### Goal of the exercise
Can you repeat the records from the start through the line containing "In order to click on envelope-icon", substituting "specific" for "particular" and leaving everything else unchanged?

### Dataset excerpts

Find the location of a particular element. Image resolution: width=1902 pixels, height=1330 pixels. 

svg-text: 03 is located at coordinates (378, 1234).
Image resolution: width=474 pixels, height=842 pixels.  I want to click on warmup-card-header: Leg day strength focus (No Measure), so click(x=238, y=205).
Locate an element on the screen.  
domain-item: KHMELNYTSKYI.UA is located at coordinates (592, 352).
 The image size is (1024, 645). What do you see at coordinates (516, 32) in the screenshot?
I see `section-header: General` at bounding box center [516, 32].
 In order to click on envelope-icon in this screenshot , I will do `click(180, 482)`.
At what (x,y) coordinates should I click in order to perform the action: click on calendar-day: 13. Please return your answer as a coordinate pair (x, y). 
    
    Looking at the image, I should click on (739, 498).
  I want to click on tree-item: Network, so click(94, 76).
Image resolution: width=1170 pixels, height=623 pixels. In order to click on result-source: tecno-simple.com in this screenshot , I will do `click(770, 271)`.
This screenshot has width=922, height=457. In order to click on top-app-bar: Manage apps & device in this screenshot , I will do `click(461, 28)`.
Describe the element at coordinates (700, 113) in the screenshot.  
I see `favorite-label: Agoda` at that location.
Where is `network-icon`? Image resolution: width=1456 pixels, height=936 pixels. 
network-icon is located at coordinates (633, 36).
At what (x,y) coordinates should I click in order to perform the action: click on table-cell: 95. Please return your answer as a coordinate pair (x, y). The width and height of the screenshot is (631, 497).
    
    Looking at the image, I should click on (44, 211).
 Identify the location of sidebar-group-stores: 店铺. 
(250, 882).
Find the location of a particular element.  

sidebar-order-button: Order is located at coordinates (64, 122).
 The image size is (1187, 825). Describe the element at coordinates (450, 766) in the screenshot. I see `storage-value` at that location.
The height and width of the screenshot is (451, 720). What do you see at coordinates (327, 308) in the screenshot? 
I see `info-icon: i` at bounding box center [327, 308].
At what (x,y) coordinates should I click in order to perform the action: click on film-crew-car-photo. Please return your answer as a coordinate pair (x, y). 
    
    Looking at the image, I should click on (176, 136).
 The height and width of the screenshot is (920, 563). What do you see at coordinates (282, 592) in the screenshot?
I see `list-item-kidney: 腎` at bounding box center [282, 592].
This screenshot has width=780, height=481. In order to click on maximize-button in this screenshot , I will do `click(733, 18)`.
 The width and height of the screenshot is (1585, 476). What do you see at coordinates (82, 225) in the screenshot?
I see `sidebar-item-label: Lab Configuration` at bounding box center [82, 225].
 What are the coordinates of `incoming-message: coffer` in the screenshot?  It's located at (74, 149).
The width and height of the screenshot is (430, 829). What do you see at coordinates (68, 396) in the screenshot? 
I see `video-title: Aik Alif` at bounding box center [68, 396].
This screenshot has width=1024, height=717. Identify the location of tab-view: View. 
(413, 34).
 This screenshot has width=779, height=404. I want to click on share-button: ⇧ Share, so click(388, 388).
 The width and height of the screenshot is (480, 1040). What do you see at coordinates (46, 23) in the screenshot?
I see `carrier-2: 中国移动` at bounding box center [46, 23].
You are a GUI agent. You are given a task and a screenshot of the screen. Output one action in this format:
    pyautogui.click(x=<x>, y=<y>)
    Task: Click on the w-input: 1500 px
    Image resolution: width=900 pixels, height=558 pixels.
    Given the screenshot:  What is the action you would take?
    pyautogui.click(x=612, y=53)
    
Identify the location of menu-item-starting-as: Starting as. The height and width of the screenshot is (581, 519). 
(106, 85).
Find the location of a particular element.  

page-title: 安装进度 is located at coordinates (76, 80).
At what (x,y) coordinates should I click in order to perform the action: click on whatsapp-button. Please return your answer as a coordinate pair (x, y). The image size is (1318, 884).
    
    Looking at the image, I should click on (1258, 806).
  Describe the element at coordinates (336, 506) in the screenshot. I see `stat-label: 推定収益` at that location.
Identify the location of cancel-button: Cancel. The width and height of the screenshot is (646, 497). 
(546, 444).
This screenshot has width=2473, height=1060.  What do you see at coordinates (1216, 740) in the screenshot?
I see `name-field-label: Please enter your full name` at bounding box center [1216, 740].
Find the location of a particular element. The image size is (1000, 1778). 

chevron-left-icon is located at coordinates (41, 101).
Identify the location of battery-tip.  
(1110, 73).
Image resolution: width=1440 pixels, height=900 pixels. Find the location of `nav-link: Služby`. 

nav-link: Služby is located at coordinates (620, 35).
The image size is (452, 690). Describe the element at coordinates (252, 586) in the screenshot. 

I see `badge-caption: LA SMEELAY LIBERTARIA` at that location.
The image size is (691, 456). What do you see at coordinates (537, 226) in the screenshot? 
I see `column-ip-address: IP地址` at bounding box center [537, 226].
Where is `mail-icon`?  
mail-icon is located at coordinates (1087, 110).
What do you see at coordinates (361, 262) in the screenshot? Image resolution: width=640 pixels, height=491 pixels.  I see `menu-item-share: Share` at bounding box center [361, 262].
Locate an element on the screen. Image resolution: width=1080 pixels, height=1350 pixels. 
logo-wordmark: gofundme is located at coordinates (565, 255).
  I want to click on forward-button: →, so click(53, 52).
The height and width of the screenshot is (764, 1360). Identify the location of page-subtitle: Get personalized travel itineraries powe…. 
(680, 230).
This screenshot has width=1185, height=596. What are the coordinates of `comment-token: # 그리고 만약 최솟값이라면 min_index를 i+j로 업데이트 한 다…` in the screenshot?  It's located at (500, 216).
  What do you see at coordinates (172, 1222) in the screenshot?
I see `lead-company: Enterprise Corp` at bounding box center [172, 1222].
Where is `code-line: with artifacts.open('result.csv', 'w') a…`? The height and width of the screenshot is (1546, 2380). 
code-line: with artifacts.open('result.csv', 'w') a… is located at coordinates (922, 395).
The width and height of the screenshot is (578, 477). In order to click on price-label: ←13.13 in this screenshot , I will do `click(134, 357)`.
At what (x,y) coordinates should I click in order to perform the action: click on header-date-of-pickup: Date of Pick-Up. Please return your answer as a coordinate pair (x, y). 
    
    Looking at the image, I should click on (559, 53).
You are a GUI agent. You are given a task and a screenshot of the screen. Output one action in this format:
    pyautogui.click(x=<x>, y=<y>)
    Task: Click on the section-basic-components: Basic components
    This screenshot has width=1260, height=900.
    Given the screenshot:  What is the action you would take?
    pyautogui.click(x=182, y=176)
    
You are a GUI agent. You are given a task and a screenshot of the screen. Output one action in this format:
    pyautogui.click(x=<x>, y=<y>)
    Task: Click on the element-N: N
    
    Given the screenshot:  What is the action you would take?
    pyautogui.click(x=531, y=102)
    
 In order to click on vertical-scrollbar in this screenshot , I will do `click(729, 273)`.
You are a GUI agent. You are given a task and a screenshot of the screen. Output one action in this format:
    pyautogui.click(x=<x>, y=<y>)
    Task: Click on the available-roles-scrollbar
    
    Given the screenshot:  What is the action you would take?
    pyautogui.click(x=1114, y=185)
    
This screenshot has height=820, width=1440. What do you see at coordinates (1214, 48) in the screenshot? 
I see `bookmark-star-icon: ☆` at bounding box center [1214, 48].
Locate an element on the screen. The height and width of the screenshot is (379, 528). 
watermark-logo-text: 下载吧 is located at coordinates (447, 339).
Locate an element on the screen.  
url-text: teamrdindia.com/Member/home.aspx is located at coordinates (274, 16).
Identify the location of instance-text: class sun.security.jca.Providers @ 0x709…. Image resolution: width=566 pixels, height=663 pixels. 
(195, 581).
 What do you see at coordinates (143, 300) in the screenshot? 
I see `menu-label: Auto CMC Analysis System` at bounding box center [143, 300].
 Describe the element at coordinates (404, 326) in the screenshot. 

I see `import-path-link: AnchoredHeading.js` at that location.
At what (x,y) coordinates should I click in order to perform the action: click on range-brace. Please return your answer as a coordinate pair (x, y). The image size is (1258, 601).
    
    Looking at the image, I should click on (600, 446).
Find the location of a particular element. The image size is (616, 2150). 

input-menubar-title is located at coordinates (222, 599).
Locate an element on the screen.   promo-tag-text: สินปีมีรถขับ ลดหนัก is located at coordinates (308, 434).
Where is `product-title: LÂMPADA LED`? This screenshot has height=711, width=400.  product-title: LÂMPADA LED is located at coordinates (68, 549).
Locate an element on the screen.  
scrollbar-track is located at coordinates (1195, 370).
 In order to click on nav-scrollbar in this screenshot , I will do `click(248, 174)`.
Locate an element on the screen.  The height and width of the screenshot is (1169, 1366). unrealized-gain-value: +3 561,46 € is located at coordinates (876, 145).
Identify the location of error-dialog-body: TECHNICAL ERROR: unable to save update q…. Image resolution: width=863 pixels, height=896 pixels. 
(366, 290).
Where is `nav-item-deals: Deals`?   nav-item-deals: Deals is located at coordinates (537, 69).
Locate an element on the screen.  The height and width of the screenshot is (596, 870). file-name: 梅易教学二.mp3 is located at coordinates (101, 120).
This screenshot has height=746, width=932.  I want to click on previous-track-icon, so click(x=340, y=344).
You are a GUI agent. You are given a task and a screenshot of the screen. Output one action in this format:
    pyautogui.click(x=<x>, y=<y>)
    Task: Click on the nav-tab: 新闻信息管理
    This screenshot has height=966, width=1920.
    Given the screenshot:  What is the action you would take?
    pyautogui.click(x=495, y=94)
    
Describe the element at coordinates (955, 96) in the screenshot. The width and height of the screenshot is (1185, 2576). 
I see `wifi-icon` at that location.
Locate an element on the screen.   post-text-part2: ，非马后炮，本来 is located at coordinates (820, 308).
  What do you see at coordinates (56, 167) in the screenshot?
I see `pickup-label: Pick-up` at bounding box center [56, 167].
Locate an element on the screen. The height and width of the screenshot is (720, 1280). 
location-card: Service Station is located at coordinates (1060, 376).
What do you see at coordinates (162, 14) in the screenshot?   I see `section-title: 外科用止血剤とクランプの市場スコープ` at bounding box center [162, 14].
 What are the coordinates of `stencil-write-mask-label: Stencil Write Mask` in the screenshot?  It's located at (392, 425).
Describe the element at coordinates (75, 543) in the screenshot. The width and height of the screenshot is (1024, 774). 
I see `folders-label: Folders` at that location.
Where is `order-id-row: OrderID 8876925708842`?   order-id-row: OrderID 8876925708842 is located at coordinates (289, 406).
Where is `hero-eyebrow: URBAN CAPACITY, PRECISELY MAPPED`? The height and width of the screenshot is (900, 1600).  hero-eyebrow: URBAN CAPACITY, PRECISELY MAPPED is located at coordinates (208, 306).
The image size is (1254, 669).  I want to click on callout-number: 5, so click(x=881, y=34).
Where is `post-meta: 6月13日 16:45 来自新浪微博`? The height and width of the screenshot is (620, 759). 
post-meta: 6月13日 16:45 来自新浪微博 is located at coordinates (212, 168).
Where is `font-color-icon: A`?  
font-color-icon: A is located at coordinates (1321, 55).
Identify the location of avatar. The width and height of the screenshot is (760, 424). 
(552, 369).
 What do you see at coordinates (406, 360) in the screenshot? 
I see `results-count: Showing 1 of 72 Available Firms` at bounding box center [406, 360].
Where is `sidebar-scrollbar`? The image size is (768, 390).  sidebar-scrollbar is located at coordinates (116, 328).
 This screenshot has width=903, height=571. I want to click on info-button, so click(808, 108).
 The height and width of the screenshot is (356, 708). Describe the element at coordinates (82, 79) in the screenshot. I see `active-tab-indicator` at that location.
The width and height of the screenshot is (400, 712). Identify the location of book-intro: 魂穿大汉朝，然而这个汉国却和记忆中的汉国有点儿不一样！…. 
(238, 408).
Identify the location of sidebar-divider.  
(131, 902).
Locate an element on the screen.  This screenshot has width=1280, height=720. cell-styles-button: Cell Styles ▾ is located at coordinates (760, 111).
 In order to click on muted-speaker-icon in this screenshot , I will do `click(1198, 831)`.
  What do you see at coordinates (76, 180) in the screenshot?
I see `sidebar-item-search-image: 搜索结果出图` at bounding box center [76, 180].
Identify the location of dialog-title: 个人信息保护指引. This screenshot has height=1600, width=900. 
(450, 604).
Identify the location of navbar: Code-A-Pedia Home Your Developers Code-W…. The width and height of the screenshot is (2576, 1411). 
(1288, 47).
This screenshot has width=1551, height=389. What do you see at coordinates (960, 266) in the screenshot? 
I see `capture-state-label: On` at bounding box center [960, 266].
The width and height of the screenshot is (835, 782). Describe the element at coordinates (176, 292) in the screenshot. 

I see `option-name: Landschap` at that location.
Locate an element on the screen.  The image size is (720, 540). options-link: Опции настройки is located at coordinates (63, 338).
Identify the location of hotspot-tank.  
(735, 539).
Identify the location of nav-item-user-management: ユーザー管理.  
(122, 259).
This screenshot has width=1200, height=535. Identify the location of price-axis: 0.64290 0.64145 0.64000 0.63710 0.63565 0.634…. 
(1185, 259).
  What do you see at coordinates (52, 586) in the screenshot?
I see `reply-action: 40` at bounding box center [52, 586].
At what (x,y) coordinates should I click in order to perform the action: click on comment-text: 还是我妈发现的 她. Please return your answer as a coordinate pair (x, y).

### Expected output
Find the location of a specific element. Image resolution: width=1902 pixels, height=1330 pixels. 

svg-text: 03 is located at coordinates (378, 1234).
Image resolution: width=474 pixels, height=842 pixels.  I want to click on warmup-card-header: Leg day strength focus (No Measure), so click(x=238, y=205).
Locate an element on the screen.  
domain-item: KHMELNYTSKYI.UA is located at coordinates (592, 352).
 The image size is (1024, 645). What do you see at coordinates (516, 32) in the screenshot?
I see `section-header: General` at bounding box center [516, 32].
 In order to click on envelope-icon in this screenshot , I will do `click(180, 482)`.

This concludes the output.